Indeed, Brathwaite’s sketch of Priestley sheds much needed light on the public awareness of radicalized Dissent in the latter half of the eighteenth century. If Priestley provoked Anglicans and Dissenters alike by promoting toleration for Roman Catholics in the 1760s, he would increasingly shock and enrage them by proclaiming himself “an oppugner of the doctrine of the trinity” : certainly, his Institutes of Natural and Revealed Religion (1772-4), which encouraged readers to “Respect a parliamentary king” but reject a “a parliamentary religion, or a parliamentary God” would horrify the former Prime Minister William Pitt the Elder, who had himself introduced the bill for the abolition of subscription. It is certainly telling that Johnson did not hesitate to publish Priestley’s controversial yet unpopular journal, Theological Repository (1769-73; 1784-8), which as Braithwaite puts it, “potentially brought him to infringing the laws on blasphemy” (18) or following its failure, the more successful Analytical Review (1788-98), established by Thomas Christie, with its original emphasis on theology and ecclesiastical history. Not least, Braithwaite also highlights Johnson’s practical involvement with the Feathers’ Tavern petition as well as the opening of Theophilus Lindsay’s Unitarian chapel, a fact that has barely been addressed elsewhere, not even in Anthony Page’s otherwise admirable biography of John Jebb. Hardly deterred by either hostile letters or a request from MPs to desist from pursuing their plan, Johnson helped negotiate with the Unitarian book-buyer and auctioneer, Samuel Paterson, for the rental of space and helped publish Lindsay’s revised liturgy.
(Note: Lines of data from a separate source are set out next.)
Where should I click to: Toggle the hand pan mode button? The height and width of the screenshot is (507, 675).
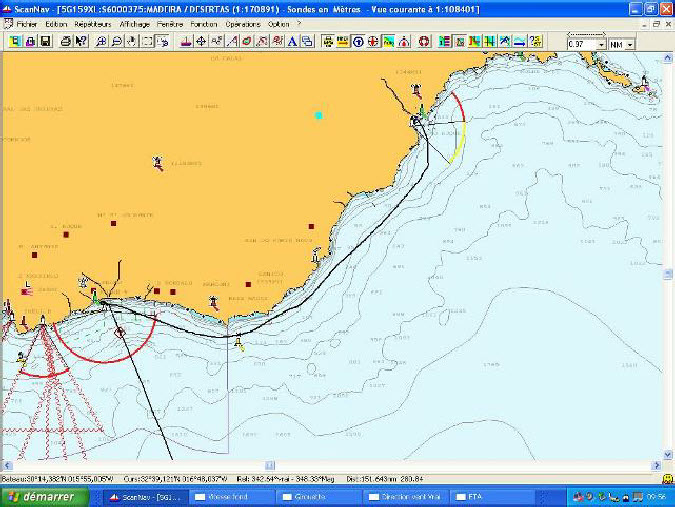(x=133, y=41)
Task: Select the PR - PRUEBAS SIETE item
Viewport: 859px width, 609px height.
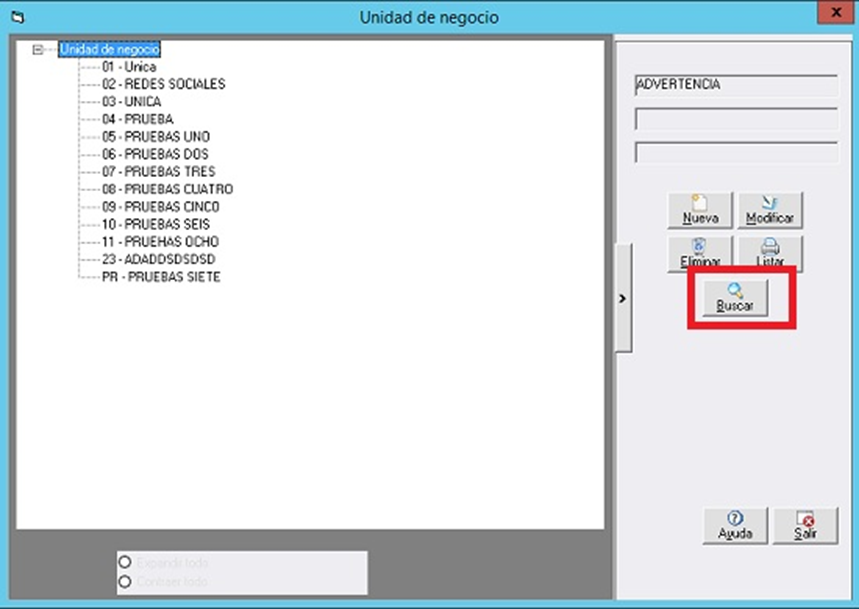Action: [160, 276]
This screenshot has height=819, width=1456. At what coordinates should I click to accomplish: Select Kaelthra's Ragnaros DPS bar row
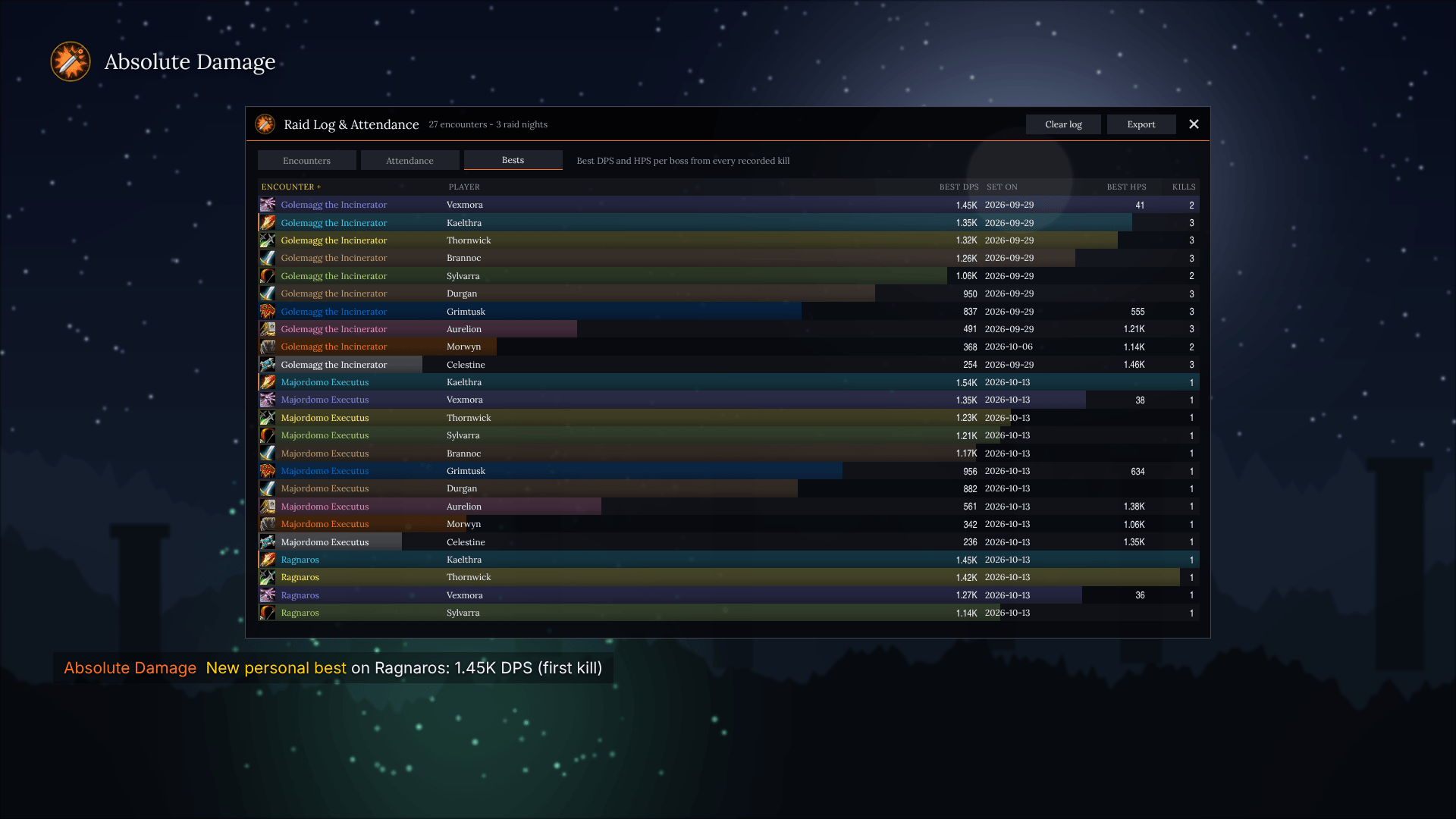click(x=729, y=560)
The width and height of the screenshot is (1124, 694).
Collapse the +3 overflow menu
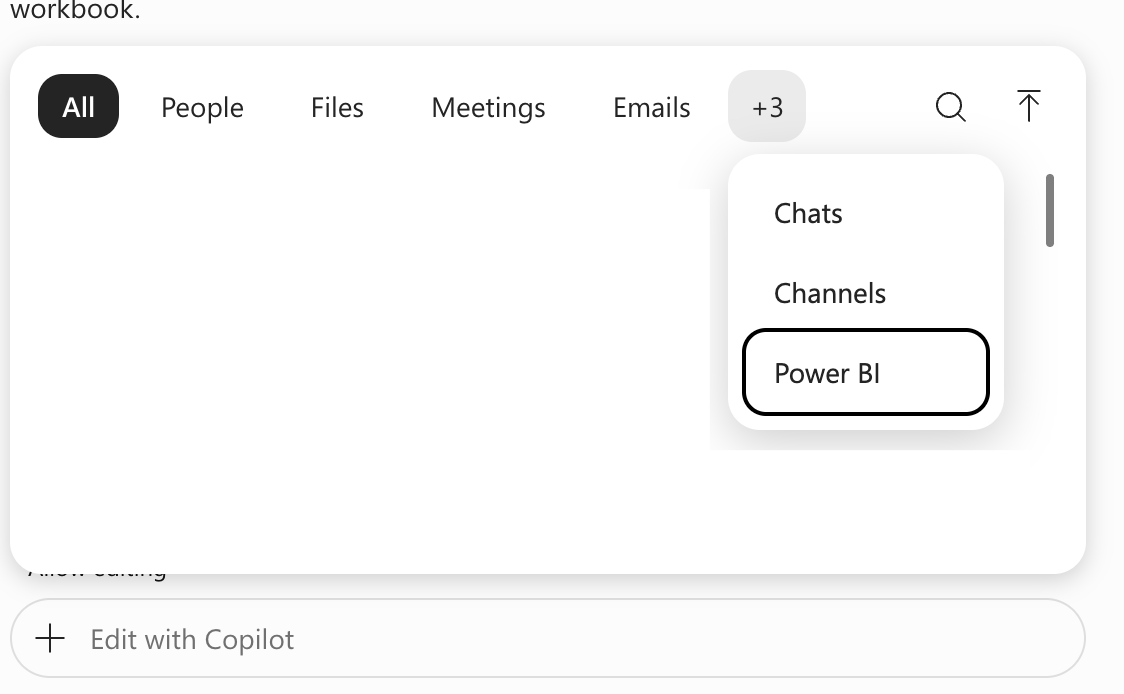coord(767,106)
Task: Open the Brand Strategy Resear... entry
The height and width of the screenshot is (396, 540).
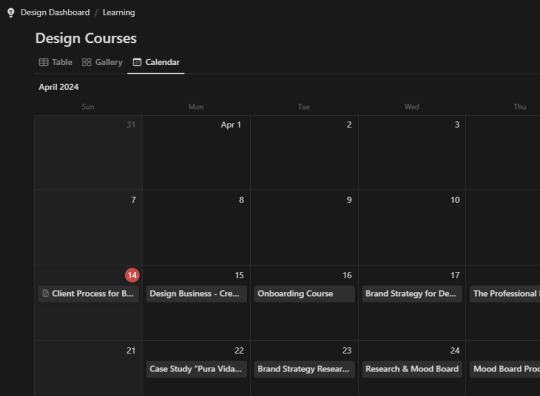Action: click(x=304, y=369)
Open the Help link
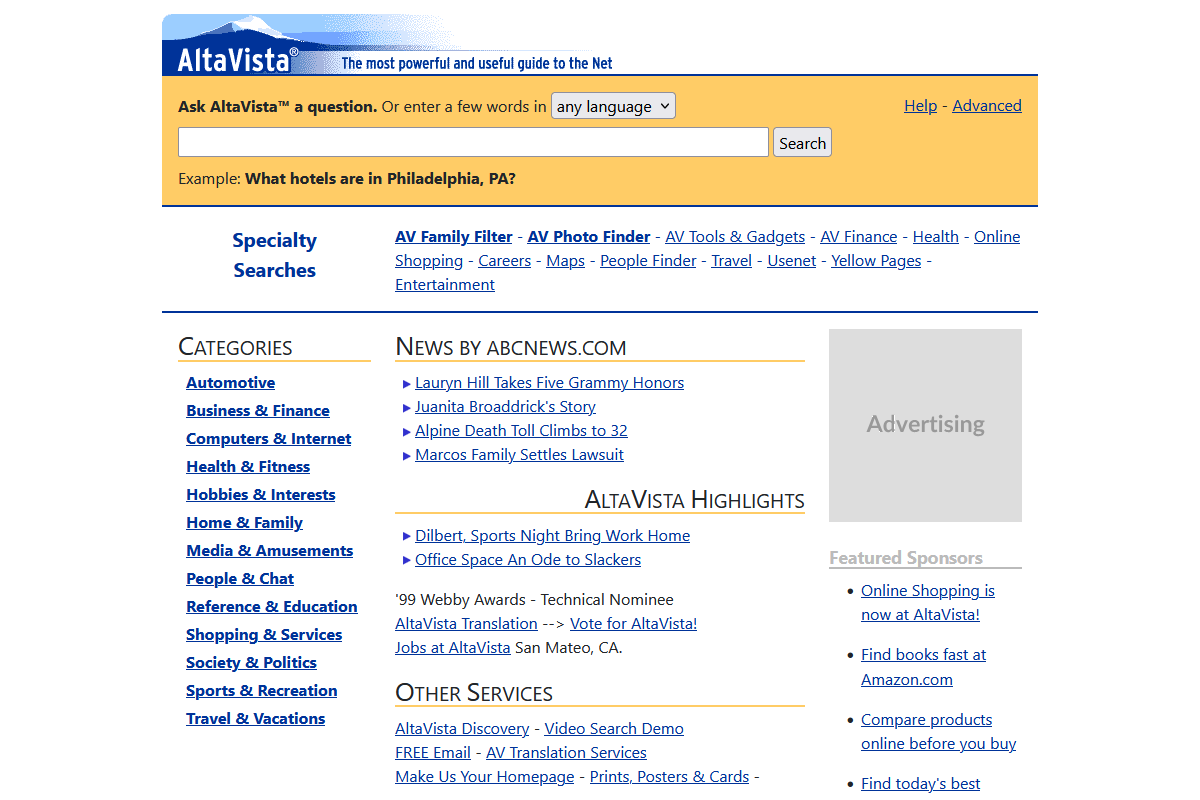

Equally enlightening is Braithwaite’s discussion of Johnson’s publications in the 1770s and 1780s, a period that has long been ignored by literary scholars for the flashier 1790s and the advent of Romanticism. What few realize is that had it not been for the constitutional debates stimulated by the American Revolution, the ensuing drive for parliamentary reform, the sharp rise of class identity politics, and the renewed push for the abolition of slavery, the reaction to the Fall of the Bastille would not have gathered such intensity. Chapters 2 and 3 investigate Johnson’s role in publishing not only fast-day sermons and other writings in favor of the American cause for independence, but also the first collected edition of Benjamin Franklin’s Political, Miscellaneous and Philosophical Pieces: a daring act in the anti-American climate of 1780. Johnson, however, would prove instrumental in publishing not only tracts predominantly in favor of American independence, but also those promoting domestic parliamentary reform. Johnson’s commitment to progress emerges as we learn of his unabated willingness to publish John Horne (Tooke) and Richard Price’s Facts: Addressed to the Landholders, Stockholders, Merchants, Farmers…and Generally to All the Subjects of Great Britain and Ireland, despite the loss of Shelburne’s promised support, as well as John Jebb’s first publication proposing a new body of the Commons outside Parliament, Address to the Freeholders of Middlesex. Braithwaite also carefully weighs Johnson’s support for the abolition of slavery, noting that as early as 1764, he had published John Newton’s anonymous account of his experiences on a Liverpudlian slave ship. But if Johnson proceeded to publish other anti-slavery works such as John Gabriel Stedman’s Narrative or Alexander Geddes’ ironic “Apology for slavery,” he would also publish a few pro-slavery writings, including The Negro and the Free-born Briton Compared (1789) and a second edition of Thoughts on civilization and the Gradual Abolition of Slavery (1790). The fact of these publications strengthens Braithwaite’s thesis that Johnson was not a “radical” publisher, but rather one whose “overriding aim was always roundly and impartially to inform public opinion as the best means of countering ignorance, rather than simply peddle an alternative form of orthodoxy” (78).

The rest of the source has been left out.